「法正様、空見てください。」
空?と彼は言われた通りに視線を上に向ければ真っ暗な空には幾千もの星が瞬いている。冬の空は雲もなく、星が肉眼でもよく見える。
「ああ、星ですか。今日はいつもより沢山出ていますね。」
「とっても綺麗ですよね。それで、一つ疑問に思った事があるんですが、星というのは未来を予言できるんですか?」
「……確かに星を見て人の生死を読む人もいますが……実際の所どうなんですかね、俺には分かりかねます。」
「そうですか……でも、星にはきっと何か力があると信じてます。」
法正はじっと遠くを見仰いで呟く。ななしも何気なしに空を再び見ればきらりと流れる星。
「今の見ましたか!星が流れました。」
「ああ失礼、別の方を見ていました。」
その言葉にななしはがっくりと肩を落とした。法正はふっと笑って星に指を指す。
「これはあくまで噂だが、流れ星が落ちる間に願い事をすれば叶うらしいですよ。」
「本当ですか?では次流れたら願ってみます。」
「何をお願いするつもりで?」
「ひ、秘密です……。」
そうこう話している内に星が幾つか流れ行き、ななしは慌てて手を合わせて祈りを込める。法正はその姿をだんまりと見つめた。
「………ふう、これで大丈夫かな。」
祈りを終えると彼女は満足そうに微笑む。そのまま肩を寄せれば、わっと驚くななし。
「気になりますね、貴女の願い事。」
唇をそっと額に押し当てると彼女は頬を染めぎゅっと法正の袖を握る。
「分かっているくせに……。」
わざとだ、と眉を八の字に曲げれば何食わぬ顔で笑う法正。そっと胸に顔を寄せ、目を閉じる。
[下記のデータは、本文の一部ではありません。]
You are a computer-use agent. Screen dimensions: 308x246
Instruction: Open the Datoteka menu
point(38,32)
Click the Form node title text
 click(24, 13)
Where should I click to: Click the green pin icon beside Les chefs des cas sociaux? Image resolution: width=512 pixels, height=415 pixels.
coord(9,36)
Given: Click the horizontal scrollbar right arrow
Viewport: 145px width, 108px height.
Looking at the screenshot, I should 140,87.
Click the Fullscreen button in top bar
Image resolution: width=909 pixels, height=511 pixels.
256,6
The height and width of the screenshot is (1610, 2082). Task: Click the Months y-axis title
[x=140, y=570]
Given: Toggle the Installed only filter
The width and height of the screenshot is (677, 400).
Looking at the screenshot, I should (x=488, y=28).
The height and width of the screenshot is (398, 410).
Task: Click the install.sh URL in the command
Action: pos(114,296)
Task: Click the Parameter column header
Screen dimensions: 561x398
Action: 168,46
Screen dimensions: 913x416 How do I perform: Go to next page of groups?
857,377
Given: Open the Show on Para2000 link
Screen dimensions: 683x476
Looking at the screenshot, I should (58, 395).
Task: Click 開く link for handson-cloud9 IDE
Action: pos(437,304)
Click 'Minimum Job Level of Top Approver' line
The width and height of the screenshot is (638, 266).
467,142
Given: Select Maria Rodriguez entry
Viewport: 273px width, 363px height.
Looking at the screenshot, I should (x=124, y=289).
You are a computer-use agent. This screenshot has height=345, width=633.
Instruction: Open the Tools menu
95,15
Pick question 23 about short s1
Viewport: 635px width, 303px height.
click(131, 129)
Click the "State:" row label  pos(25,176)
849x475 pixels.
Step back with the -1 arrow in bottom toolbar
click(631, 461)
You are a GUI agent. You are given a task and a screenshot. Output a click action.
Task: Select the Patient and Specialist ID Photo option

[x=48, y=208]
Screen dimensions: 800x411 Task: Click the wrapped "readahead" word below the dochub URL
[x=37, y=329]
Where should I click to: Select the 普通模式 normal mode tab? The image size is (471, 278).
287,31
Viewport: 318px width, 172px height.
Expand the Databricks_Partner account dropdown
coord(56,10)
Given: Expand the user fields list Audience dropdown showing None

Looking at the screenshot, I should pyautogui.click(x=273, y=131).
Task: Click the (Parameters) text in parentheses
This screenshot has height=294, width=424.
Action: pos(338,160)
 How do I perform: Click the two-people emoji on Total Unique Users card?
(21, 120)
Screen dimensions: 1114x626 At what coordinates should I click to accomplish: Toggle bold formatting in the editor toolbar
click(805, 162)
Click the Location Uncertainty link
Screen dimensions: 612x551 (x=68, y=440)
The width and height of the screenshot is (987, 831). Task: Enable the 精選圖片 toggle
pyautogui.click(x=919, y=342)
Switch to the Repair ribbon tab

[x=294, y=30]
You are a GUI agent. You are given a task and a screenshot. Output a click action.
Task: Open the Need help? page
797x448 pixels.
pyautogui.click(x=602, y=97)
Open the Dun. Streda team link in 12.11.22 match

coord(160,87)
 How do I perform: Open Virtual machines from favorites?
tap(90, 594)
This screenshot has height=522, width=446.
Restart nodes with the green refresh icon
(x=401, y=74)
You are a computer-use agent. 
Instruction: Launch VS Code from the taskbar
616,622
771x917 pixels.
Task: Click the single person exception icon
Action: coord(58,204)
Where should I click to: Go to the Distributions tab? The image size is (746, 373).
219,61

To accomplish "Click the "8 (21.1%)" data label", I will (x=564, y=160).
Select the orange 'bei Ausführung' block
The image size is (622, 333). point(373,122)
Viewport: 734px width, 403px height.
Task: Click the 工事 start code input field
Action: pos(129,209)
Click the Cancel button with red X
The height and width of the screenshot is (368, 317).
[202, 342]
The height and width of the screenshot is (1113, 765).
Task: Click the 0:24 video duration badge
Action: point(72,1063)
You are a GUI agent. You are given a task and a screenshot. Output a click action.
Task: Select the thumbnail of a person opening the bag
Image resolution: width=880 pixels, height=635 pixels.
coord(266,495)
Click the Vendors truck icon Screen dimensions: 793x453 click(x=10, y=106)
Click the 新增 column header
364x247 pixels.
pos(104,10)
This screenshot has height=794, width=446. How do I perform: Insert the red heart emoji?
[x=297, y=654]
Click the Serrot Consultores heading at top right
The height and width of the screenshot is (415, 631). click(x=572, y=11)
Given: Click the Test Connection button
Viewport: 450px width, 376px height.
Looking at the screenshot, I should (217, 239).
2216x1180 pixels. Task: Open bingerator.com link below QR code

「…ずっと貴方とこうしていたい。この先どんな事が起きようと私は離れたくないです。それでも乱世は酷になる一方、故に引き裂かれる運命もまたないとは言えません。それでも…。」
「………。」
「最後まで愛してます、法正様。」
背中に回される細い腕は存外強く、彼女願いが緊緊と己の身に伝わる。目を細め自分もまた腕を回せば、僅かながら彼女の香りに安らぎを感じ、温もりも心地良い。
「俺もななしを心底愛している。」
先より多くの星が光っては消えを繰り返し、大きな流星群になっていた。まるで二人の願いを強く結びつける様に。